WHAT IS ASKED. Revise the VPL interview from "Not only does" up to and including "for this brand.", putting "throwaway fashion" in place of "fast fashion".

-- Start READING PASSAGE --

Not only does VPL offer beautifully designed clothing, but it’s clothing with meaning. Using sustainable practices, VPL upcycles their materials, fabric left over from productions, in order to eliminate fabric waste. The money saved from using upcycled materials funds their social initiatives, including women’s education around the world. Instead of fast fashion, the brand aims to create timeless pieces, designed and manufactured by women working in factories offering fair wages. When putting on a VPL piece, you can rest assured that it’ll make you feel as good on the inside, as it makes you look on the outside. We talked to Kikka, the owner and CEO of the brand about her vision for this brand.


Who are you?

Kikka Hanazawa Owner / CEO of VPL

What inspires you?

Beautiful products with functional and social purposes, and the companies or people who make them.

 Who is the VPL girl? 

She is a modern, independent, intellectually curious woman who is active in many ways – social, physical and political. Maybe entrepreneurial, creative or great Mom. She makes socially conscious, informed decisions on what to buy / not to buy—everything from automobile to food to fashion. Perhaps she may be too restrained from emotional impulse shopping except when she is online!

VPL is a social enterprise, could you explain why you chose to do this and how it works? 

VPL’s original idea was wearing underwear out. It was a minority concept, but then it became strong fashion statement with emergence of active clothing that replaced whatever we were wearing before. Four years ago we started reengineering our underwear to be performance oriented and sourced the right fabric to meet the change in women’s modern lifestyle. But we rejected a traditional notion of activewear to be made in cheap fabric and garments made in sweat shop in South East Asia, which is what we were told to do at the beginning. We decided to source fabric from US, Italy and Japan and rather pay fair wages to employees in California for small production. I wasn’t sure about paying $2-3 a garment made in Bangladesh if I had to make 10,000 units and 9900 units unsold in the warehouse. The math did not add up, it’s just too much waste. It has taken us two years to train factories in New York and California to make our garments just right.

VPL is a social enterprise. It took us a long time to declare that our social mission is actually more important than, let’s say, colors and trends of the season– and everything by the way should revolve around the mission not around the fashion trends, cycle and fashion show calendar. But had we done this 10 years ago, we would not have been taken seriously in New York’s fashion scene (today it seems easier with emergence of other social enterprise fashion companies). I frankly feel if we cannot fulfil our social mission through business, I might as well just focus on running my non-profit Fashion Girls for Humanity 100% of my time.

What is the importance of being a sustainable clothing brand?

I feel that today’s consumer is very educated, and with so many options given, they want to buy from the brand or company that offers not just good design products but more…a lot more. The brand /company should pay fair wages to factory workers, minimises waste, and maximises values to the society as a whole. It might be a utopia vision, but I hope it works!

-- End READING PASSAGE --
-- Start STORED RECORDS --

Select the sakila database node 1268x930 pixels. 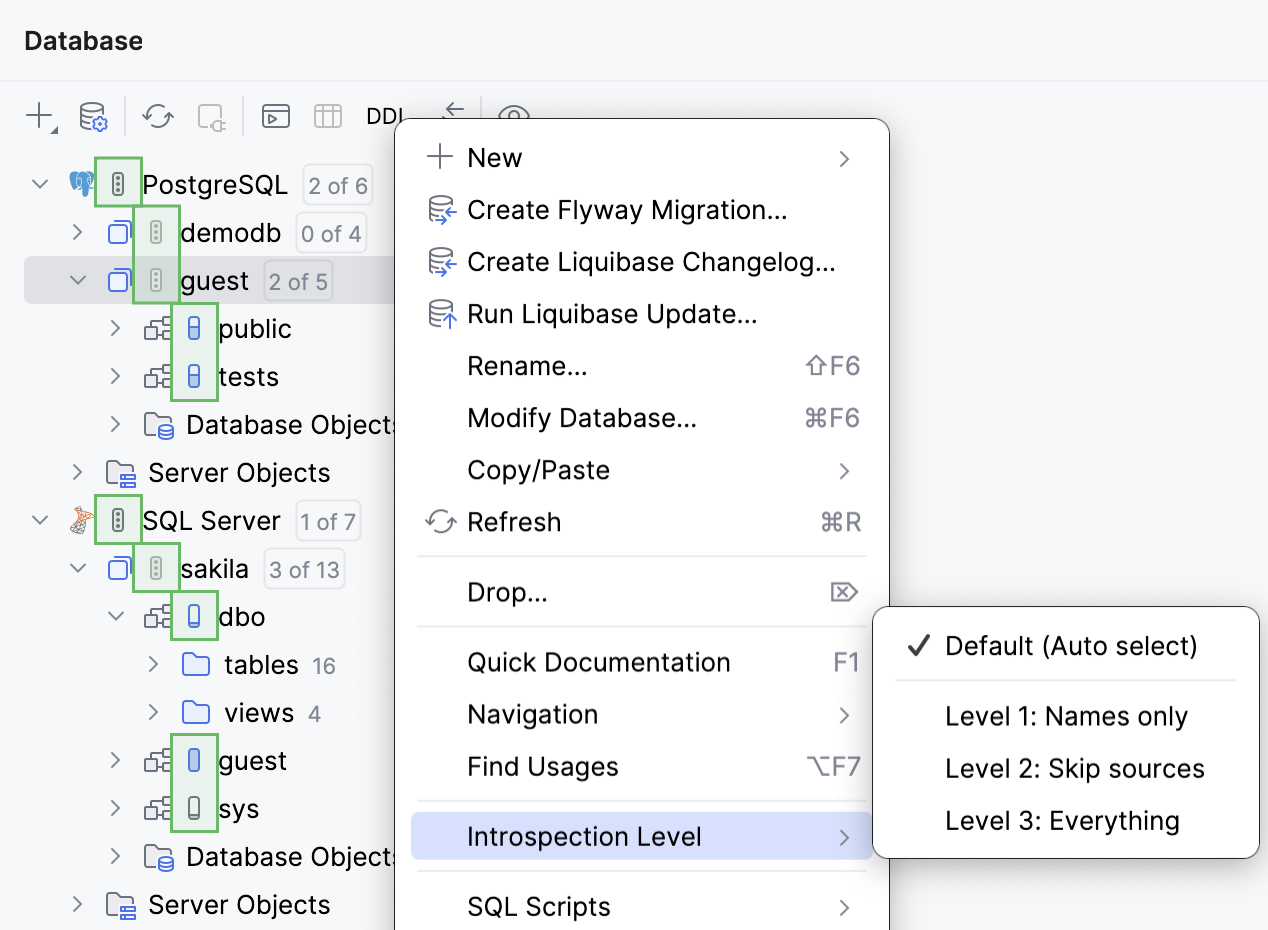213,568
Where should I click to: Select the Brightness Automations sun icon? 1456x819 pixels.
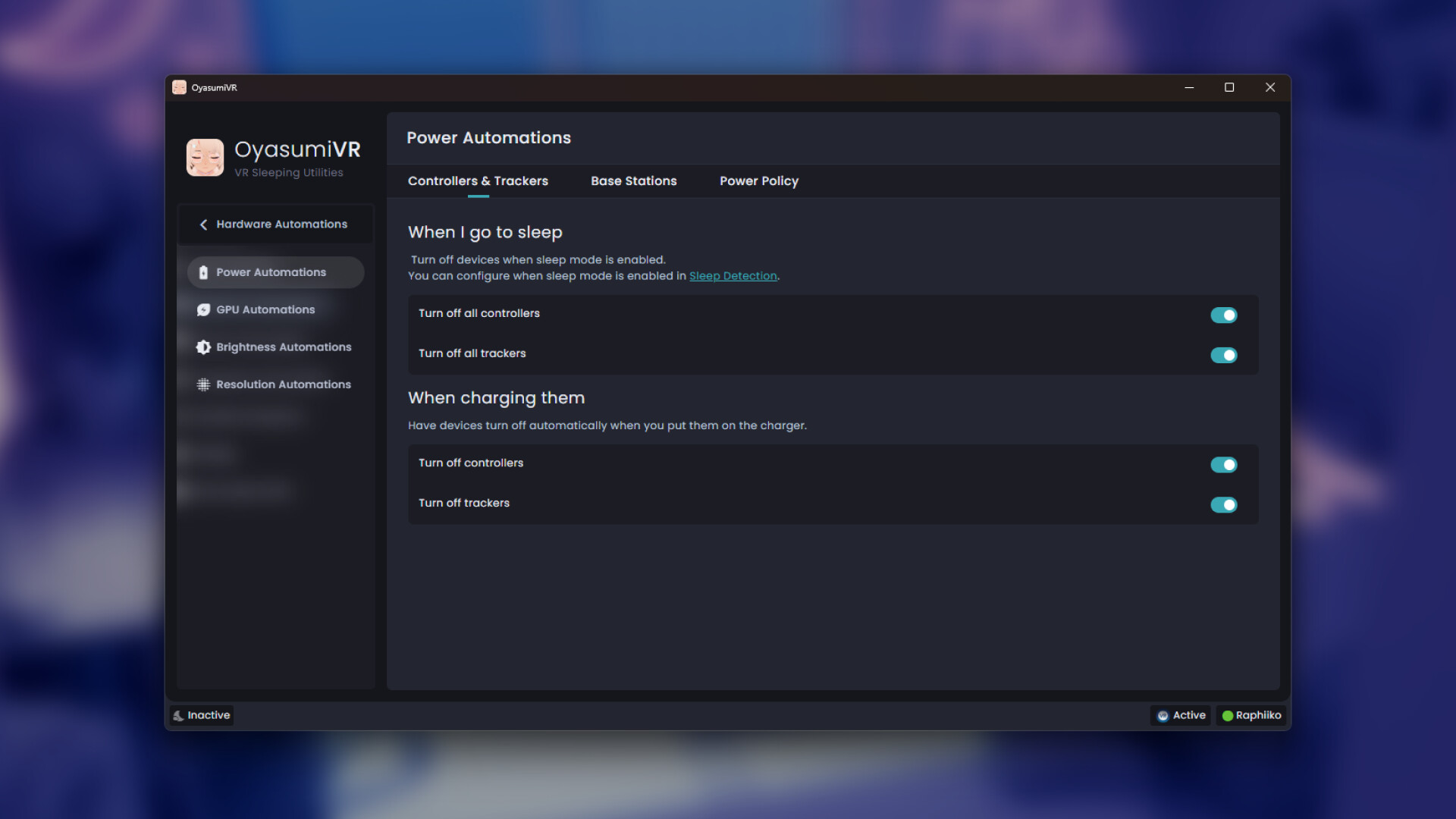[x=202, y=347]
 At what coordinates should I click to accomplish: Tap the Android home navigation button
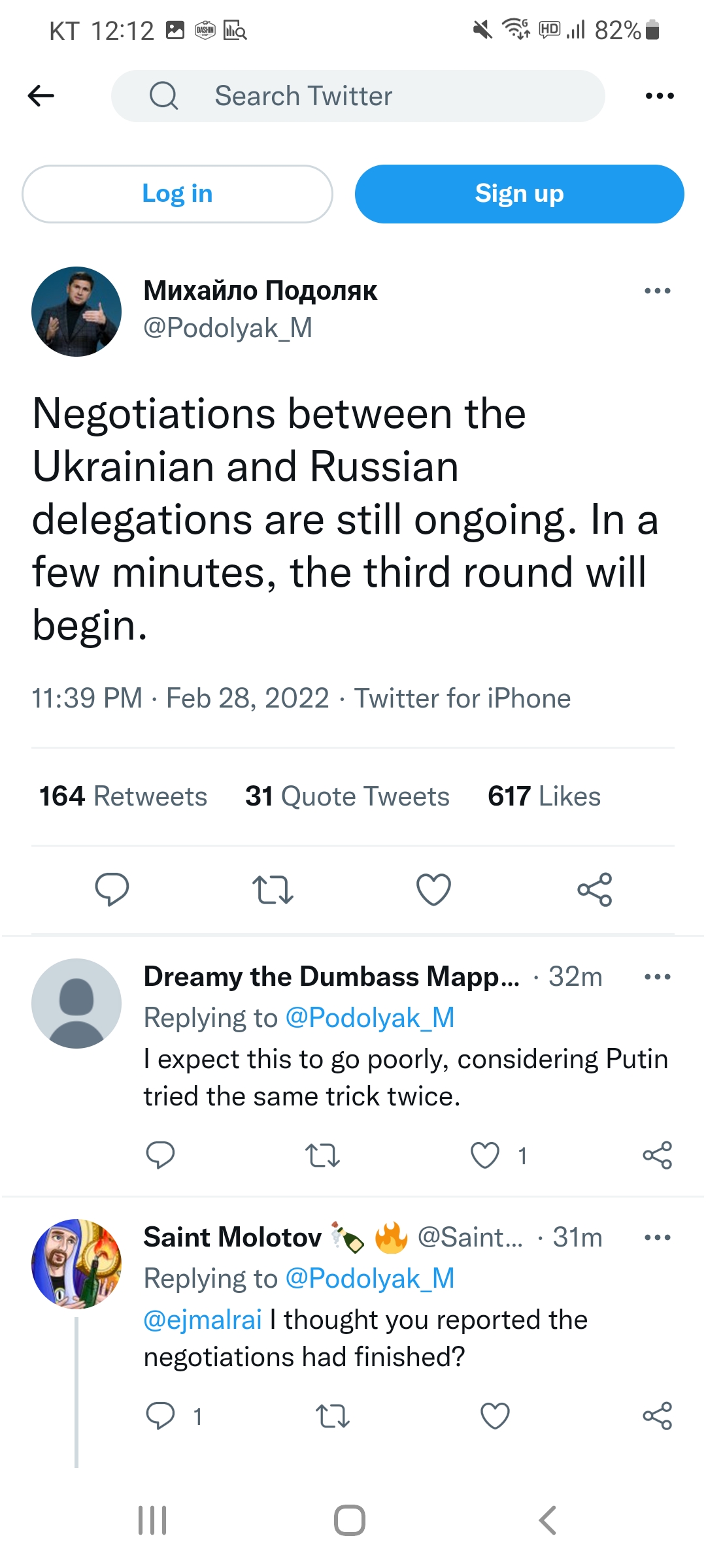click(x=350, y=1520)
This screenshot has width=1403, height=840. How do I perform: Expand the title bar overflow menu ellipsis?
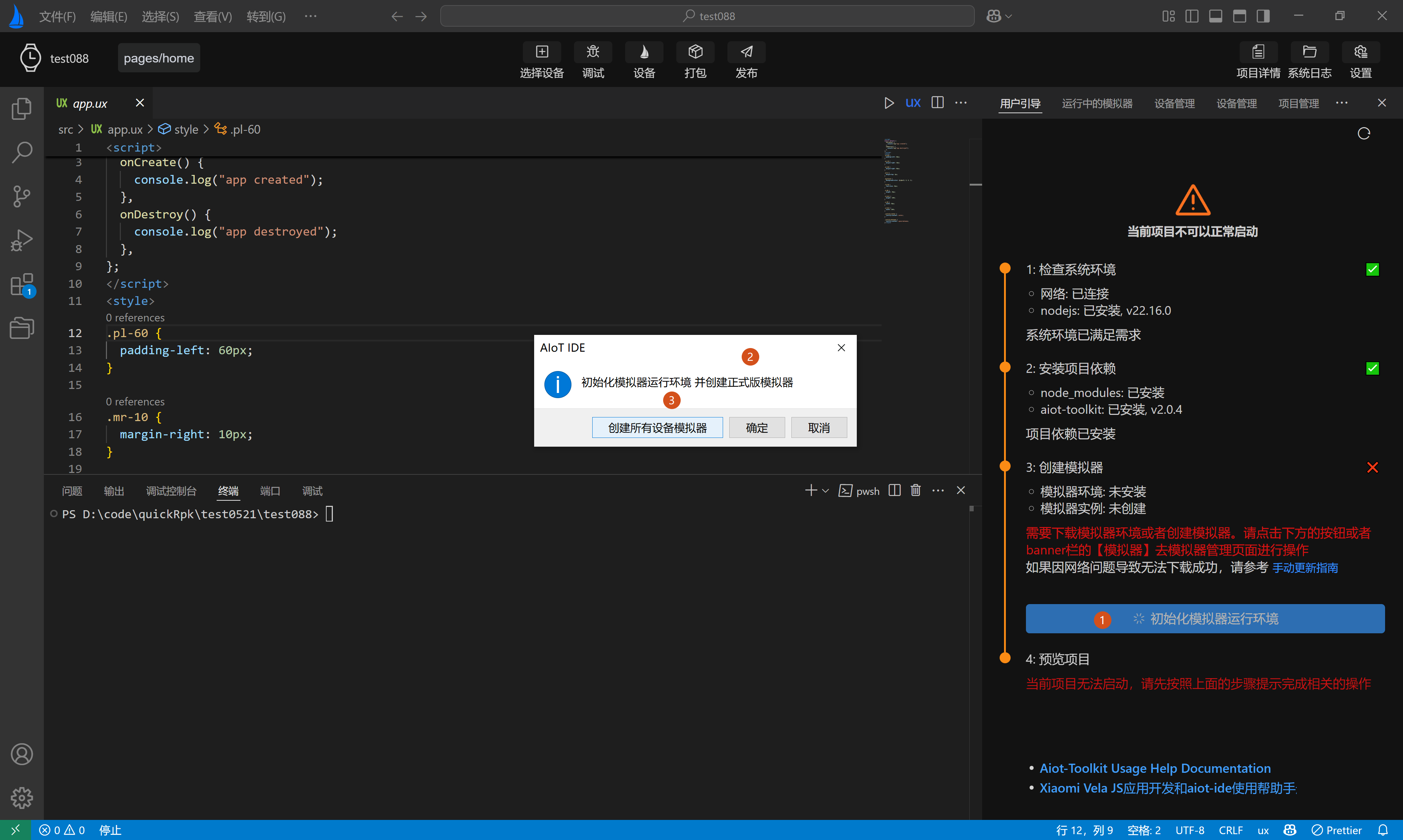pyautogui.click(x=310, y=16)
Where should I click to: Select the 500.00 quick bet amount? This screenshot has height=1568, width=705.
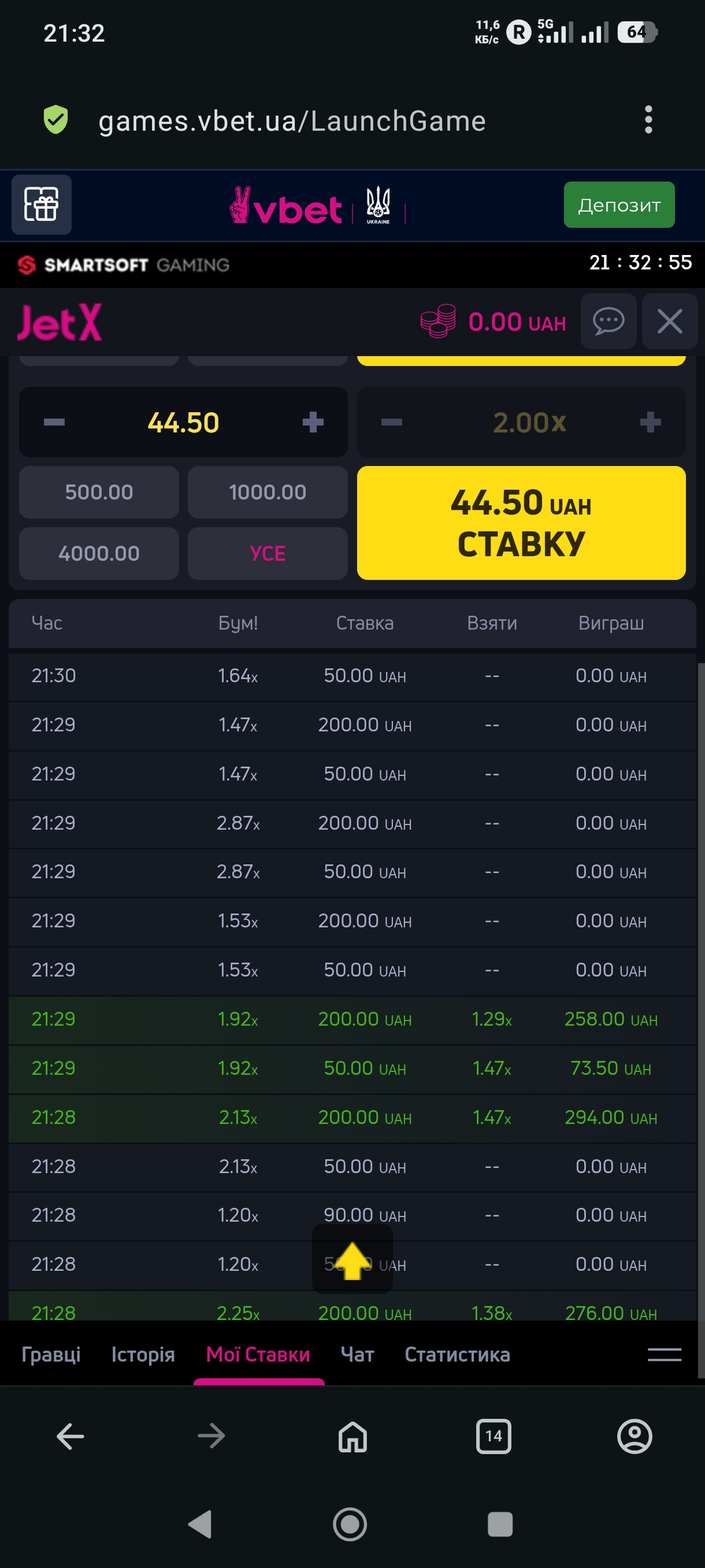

-- End STORED RECORDS --

THE RESPONSE.
Not only does VPL offer beautifully designed clothing, but it’s clothing with meaning. Using sustainable practices, VPL upcycles their materials, fabric left over from productions, in order to eliminate fabric waste. The money saved from using upcycled materials funds their social initiatives, including women’s education around the world. Instead of throwaway fashion, the brand aims to create timeless pieces, designed and manufactured by women working in factories offering fair wages. When putting on a VPL piece, you can rest assured that it’ll make you feel as good on the inside, as it makes you look on the outside. We talked to Kikka, the owner and CEO of the brand about her vision for this brand.